(Stored items)
*** Begin section ***
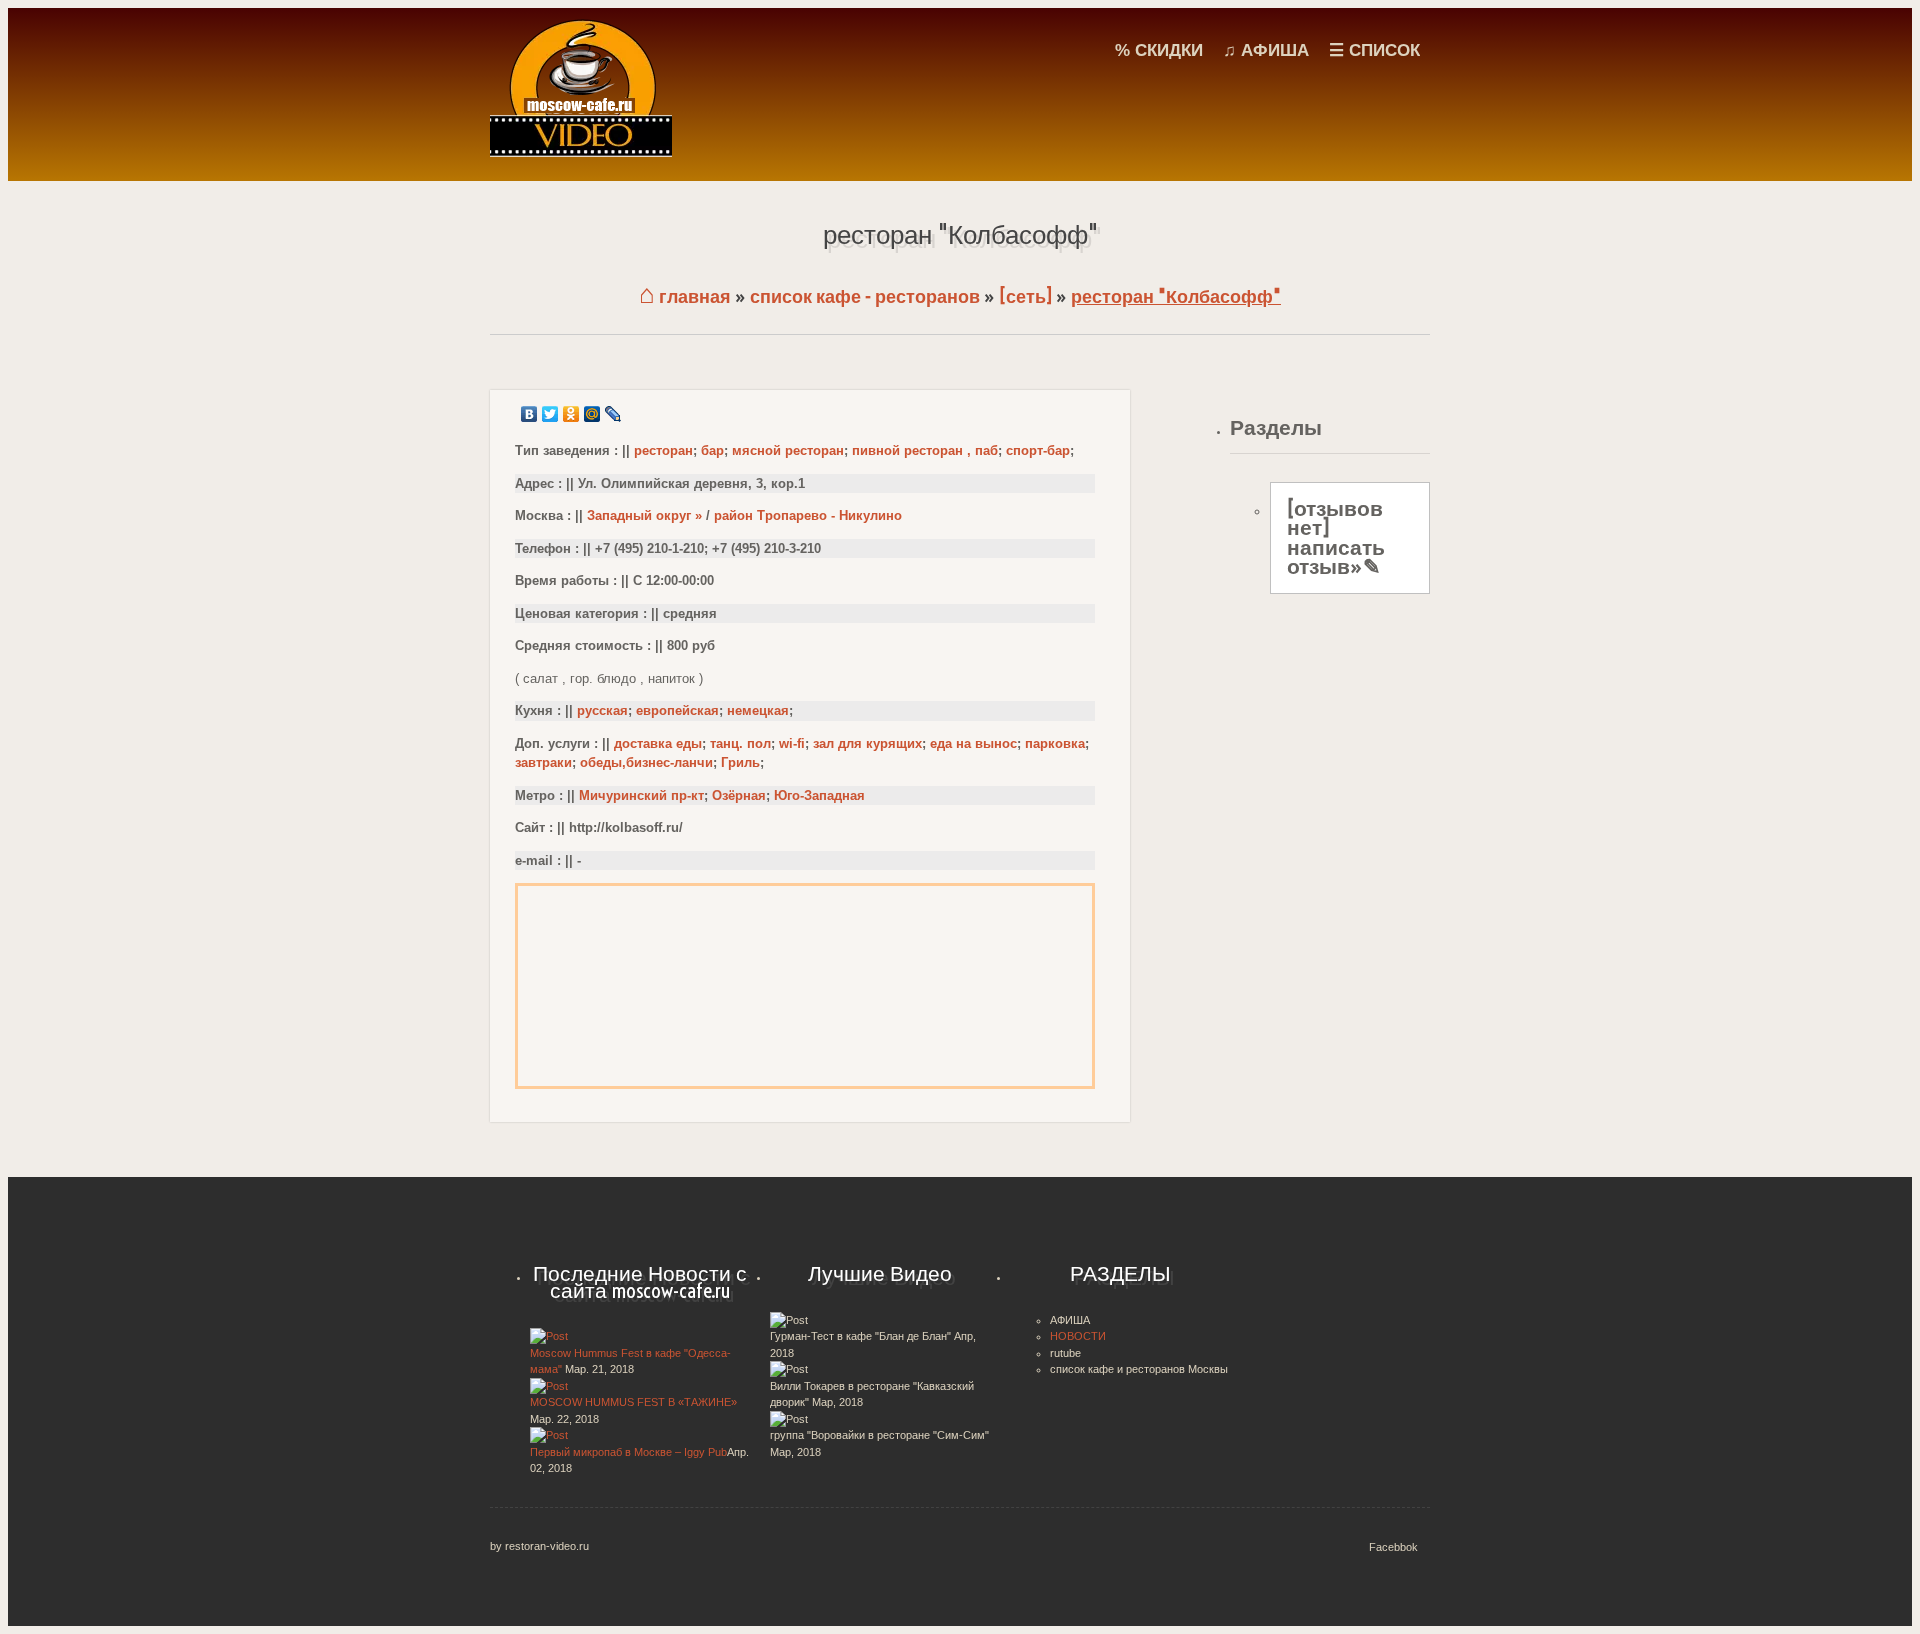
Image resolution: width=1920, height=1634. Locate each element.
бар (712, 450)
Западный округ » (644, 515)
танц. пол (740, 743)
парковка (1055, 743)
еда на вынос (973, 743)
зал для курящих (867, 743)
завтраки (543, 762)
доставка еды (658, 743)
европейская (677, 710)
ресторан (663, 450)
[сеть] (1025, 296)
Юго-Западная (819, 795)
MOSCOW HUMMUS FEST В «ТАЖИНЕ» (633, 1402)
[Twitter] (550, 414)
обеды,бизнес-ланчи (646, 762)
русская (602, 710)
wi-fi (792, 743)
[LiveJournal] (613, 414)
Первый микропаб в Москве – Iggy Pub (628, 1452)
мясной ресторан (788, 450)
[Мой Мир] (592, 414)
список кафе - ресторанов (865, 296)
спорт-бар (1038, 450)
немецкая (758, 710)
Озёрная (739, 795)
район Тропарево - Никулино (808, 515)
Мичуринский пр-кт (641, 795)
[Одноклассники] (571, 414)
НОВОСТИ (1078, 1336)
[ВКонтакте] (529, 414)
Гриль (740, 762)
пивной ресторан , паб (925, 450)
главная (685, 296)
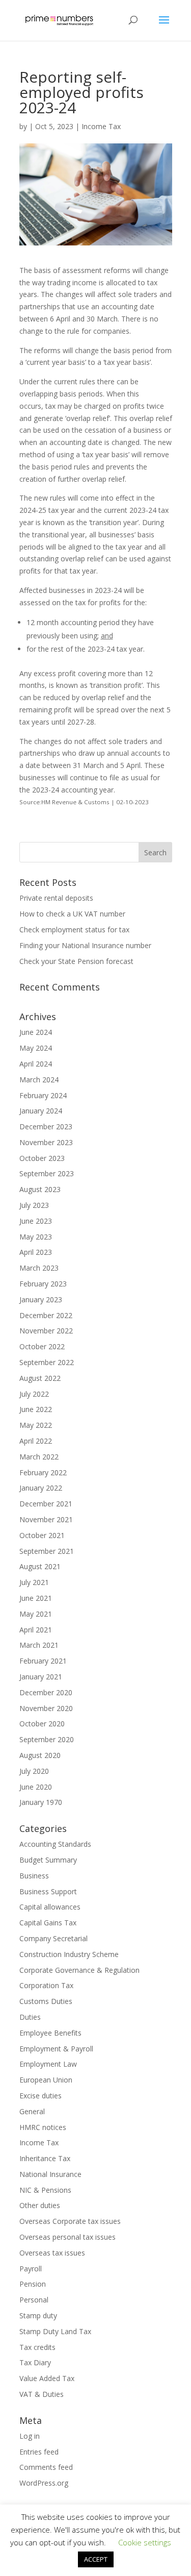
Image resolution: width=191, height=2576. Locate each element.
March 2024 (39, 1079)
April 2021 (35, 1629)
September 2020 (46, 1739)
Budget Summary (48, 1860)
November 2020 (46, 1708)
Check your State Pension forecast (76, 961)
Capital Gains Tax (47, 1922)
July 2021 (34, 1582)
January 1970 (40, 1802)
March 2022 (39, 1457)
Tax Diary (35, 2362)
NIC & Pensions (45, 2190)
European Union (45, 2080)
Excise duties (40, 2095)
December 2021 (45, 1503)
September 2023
*** End section ***
TASK TO COMPLETE: The expected result is the data above in exact form, free of pictures.

TASK RESPONSE:
Image resolution: width=1920, height=1634. Locate each element.
бар (712, 450)
Западный округ » (644, 515)
танц. пол (740, 743)
парковка (1055, 743)
еда на вынос (973, 743)
зал для курящих (867, 743)
завтраки (543, 762)
доставка еды (658, 743)
европейская (677, 710)
ресторан (663, 450)
[сеть] (1025, 296)
Юго-Западная (819, 795)
MOSCOW HUMMUS FEST В «ТАЖИНЕ» (633, 1402)
[Twitter] (550, 414)
обеды,бизнес-ланчи (646, 762)
русская (602, 710)
wi-fi (792, 743)
[LiveJournal] (613, 414)
Первый микропаб в Москве – Iggy Pub (628, 1452)
мясной ресторан (788, 450)
[Мой Мир] (592, 414)
список кафе - ресторанов (865, 296)
спорт-бар (1038, 450)
немецкая (758, 710)
Озёрная (739, 795)
район Тропарево - Никулино (808, 515)
Мичуринский пр-кт (641, 795)
[Одноклассники] (571, 414)
НОВОСТИ (1078, 1336)
[ВКонтакте] (529, 414)
Гриль (740, 762)
пивной ресторан , паб (925, 450)
главная (685, 296)
Image resolution: width=191, height=2576. Locate each element.
March 2024 (39, 1079)
April 2021 (35, 1629)
September 2020 (46, 1739)
Budget Summary (48, 1860)
November 2020 (46, 1708)
Check your State Pension forecast (76, 961)
Capital Gains Tax (47, 1922)
July 2021 (34, 1582)
January 1970 (40, 1802)
March 2022 (39, 1457)
Tax Diary (35, 2362)
NIC & Pensions (45, 2190)
European Union (45, 2080)
Excise duties (40, 2095)
December 2021 (45, 1503)
September 2023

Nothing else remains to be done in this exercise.